Press “visualize execution”

You can press the “forward” and “back” buttons to step forward or backwards in the code. Every time you step forward, python will run that line of code. Notice the legend on the bottom left of the visualizer that tells you what the color of the arrows mean.

You may notice that when you press the forward button for the first time, something pops up on the right side of the screen.

Given the line that you just ran, what do you think this diagram means? Try running a few more lines.

What python tutor is doing is showing you exactly what each variable is and what its value is., It shows you the output of the print statement in the box above the diagram.

What’s the difference between the value that appears in the interpreter after evaluating an expression and the output displayed by a print statement?

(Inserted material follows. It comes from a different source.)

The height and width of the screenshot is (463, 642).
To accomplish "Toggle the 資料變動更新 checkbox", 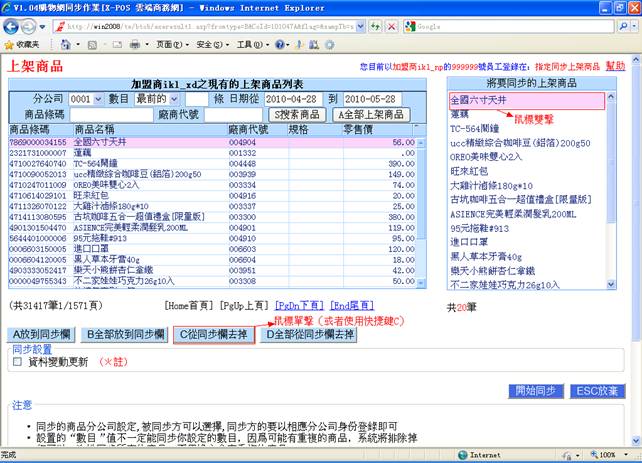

The value that appears after evaluating is a feature that only the interpreter has. When you actually run the code from a file, that return value does not get printed. The print statement actually does print directly to your terminal.

Python tutor is a great tool because it helps you understand exactly what your code is doing and also keeps track of what variables’ values are along the way. If you ever have trouble understanding what your code is doing, or finding a bug, pull up python tutor and step through it!

When we assign variables, python tutor visualizes this with the variable’s name and a box next to it with the variable’s value. This is just what a variable is! Something that can get assigned a value.

The frame is called “global” for a reason. We will explain that later on.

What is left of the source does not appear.